Fiche de document Dossier : Le Nil : conflictualités et initiatives de paix

, Paris, mai 2007

Le climat est-il la clef de l’énigme du Sphinx ?

Pour des scientifiques écossais, les anciens Egyptiens ont été les premières victimes d’un changement climatique. Les preuves proviennent du lac Tana, situé en Ethiopie et qui alimente le Nil Bleu.

Mots clefs : Universitaires | Expert | Egypte | Le Nil

Réf. : Jeremy Watson, « Climate key to Sphinx’s riddle », The Scotsman, Dimanche 07 janvier 2007 ou http://news.scotsman.com/scitech.cfm ?id=33182007.

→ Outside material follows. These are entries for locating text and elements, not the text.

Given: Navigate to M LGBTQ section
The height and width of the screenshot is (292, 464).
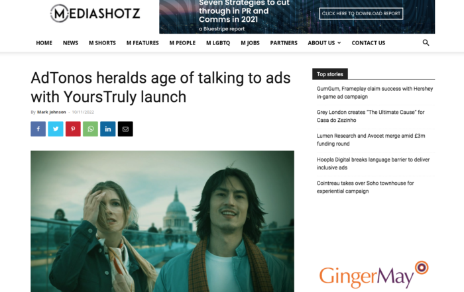Looking at the screenshot, I should (218, 43).
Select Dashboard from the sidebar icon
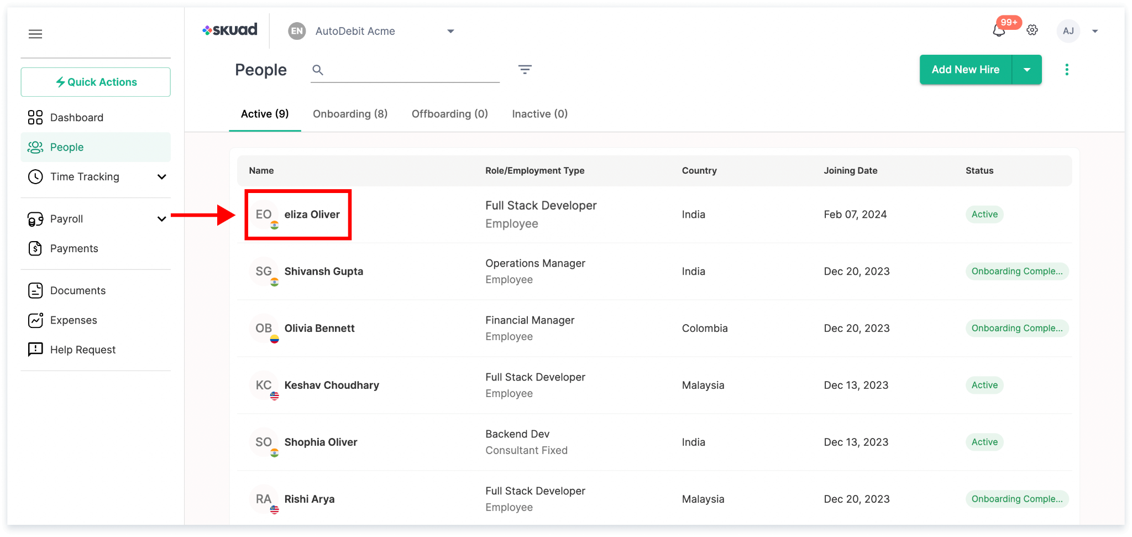Image resolution: width=1132 pixels, height=537 pixels. tap(35, 117)
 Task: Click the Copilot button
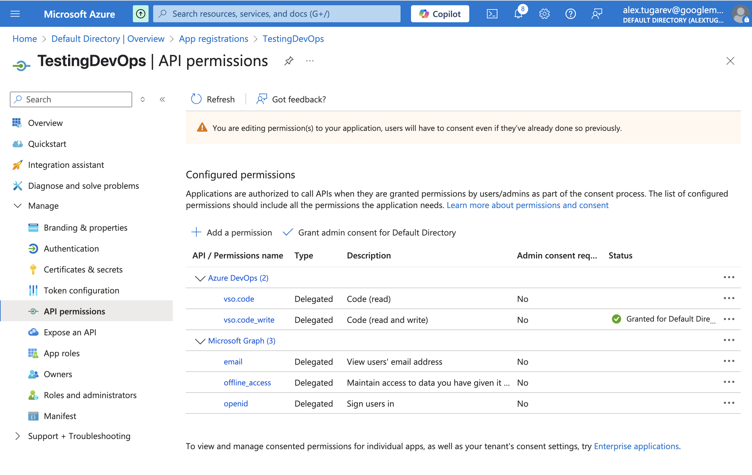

Le réchauffement global est une des menaces les plus graves qui pèsent sur la civilisation contemporaine. Une équipe de chercheurs écossais suggère que les anciens Egyptiens ont succombé au changement climatique.

Les Pharaons ont gouverné leur empire des siècles durant et ont favorisé la culture, l’architecture et les arts avant de s’effondrer économiquement. Pourquoi cette chute s’est- elle produite ? C’est un des plus grands mystères de l’Histoire humaine.

Une équipe de chercheurs écossais et gallois croit que la réponse se trouve sous les eaux du lac Tana, sur les Hauts Plateaux éthiopiens, là où le Nil Bleu prend sa source.

Des échantillons des sédiments pris au cours des deux dernières années révèlent que le lac a été presque asséché, au cours de la période critique qui a eu lieu lors des 4200 dernières années, du fait du changement de climat. Le lac Tana fournit l’eau qui permet à la vallée du Nil inférieur d’être aussi fertile.

D’après la théorie de cette équipe, le flux d’eau qui a permis à l’économie fondée sur l’agriculture de l’Egypte ancienne de prospérer a du se réduire à un mince filet, ce qui a provoqué une famine dévastatrice qui a duré deux siècles.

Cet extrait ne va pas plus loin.